The outbreak of WPV1 (and cVDPV) in Nigeria highlighting that there are high-risk areas where surveillance is compromised by inaccessibility, resulting in ongoing circulation of WPV for several years without detection. The risk of transmission in the Lake Chad sub-region appears high.
The serious consequences of further international spread for the increasing number of countries in which immunization systems have been weakened or disrupted by conflict and complex emergencies. Populations in these fragile states are vulnerable to outbreaks of polio. Outbreaks in fragile states are exceedingly difficult to control and threaten the completion of global polio eradication during its end stage.
The importance of a regional approach and strong cross­border cooperation, as much international spread of polio occurs over land borders, while also recognizing that the risk of distant international spread remains from zones with active poliovirus transmission.

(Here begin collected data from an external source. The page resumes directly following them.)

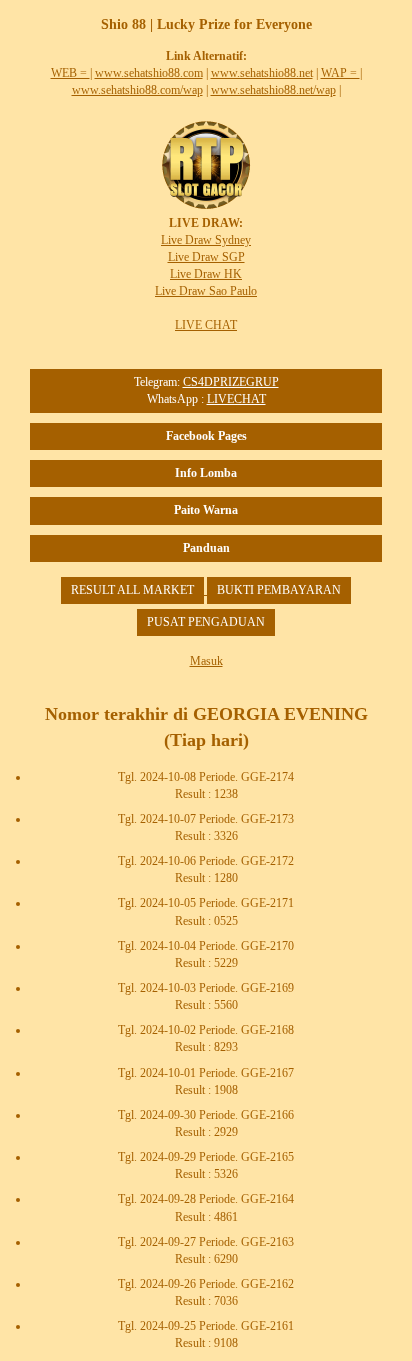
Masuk (206, 661)
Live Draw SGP (206, 257)
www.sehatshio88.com (149, 73)
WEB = (70, 73)
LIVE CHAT (206, 325)
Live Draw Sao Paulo (206, 291)
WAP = (340, 73)
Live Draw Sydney (206, 240)
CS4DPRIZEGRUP (231, 382)
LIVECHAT (236, 399)
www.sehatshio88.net (262, 73)
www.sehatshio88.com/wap (137, 90)
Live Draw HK (206, 274)
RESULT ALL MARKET (132, 590)
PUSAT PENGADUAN (206, 622)
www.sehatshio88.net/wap (273, 90)
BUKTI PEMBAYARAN (279, 590)
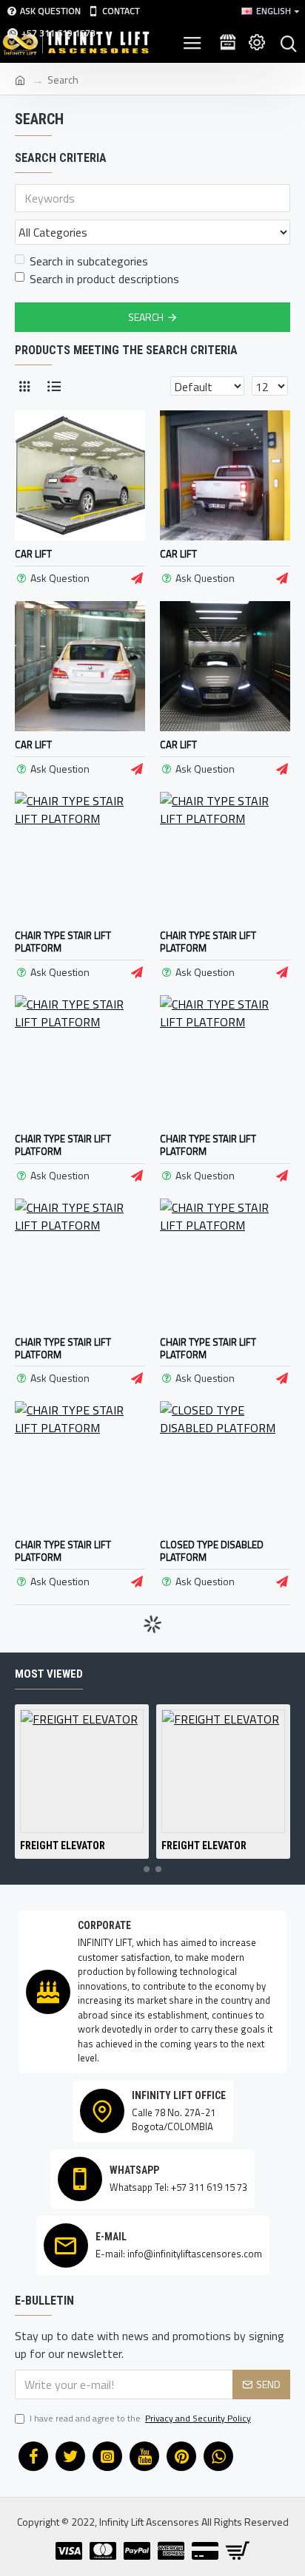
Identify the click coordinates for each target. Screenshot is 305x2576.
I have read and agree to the (140, 2418)
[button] (147, 1869)
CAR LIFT (33, 554)
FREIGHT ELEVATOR (62, 1845)
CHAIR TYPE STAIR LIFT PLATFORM (63, 942)
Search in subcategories (89, 261)
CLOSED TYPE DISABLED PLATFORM (212, 1551)
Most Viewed (49, 1674)
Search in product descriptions (104, 279)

Additionally with respect to cVDPV:
cVDPVs also pose a risk for international spread, which without an urgent response with appropriate measures threatens vulnerable populations as noted above;
The ongoing circulation of cVDPV2 in Nigeria and Pakistan, demonstrates significant gaps in population immunity at a critical time in the polio endgame;
The ongoing urgency to prevent type 2 cVDPVs following the globally synchronized withdrawal of the type 2 component of the oral poliovirus vaccine in April 2016;
The ongoing challenges of improving routine immunization in areas affected by insecurity and other emergencies, including the post Ebola context;
The global shortage of IPV which poses an additional threat.
Notwithstanding the concept that Afghanistan and Pakistan form a single epidemiological block with shared poliovirus reservoirs straddling the international border, in the context of the IHR, transmission across the border constitutes international spread between State Parties. Many other State Parties equally share cross border populations with neighboring countries, and form epidemiological blocks with respect to disease transmission. The existence of such epidemiological blocks does not negate the actual or potential public health risk to other States through international spread, requiring a coordinated international response, pre-conditions for determining a PHEIC under the IHR.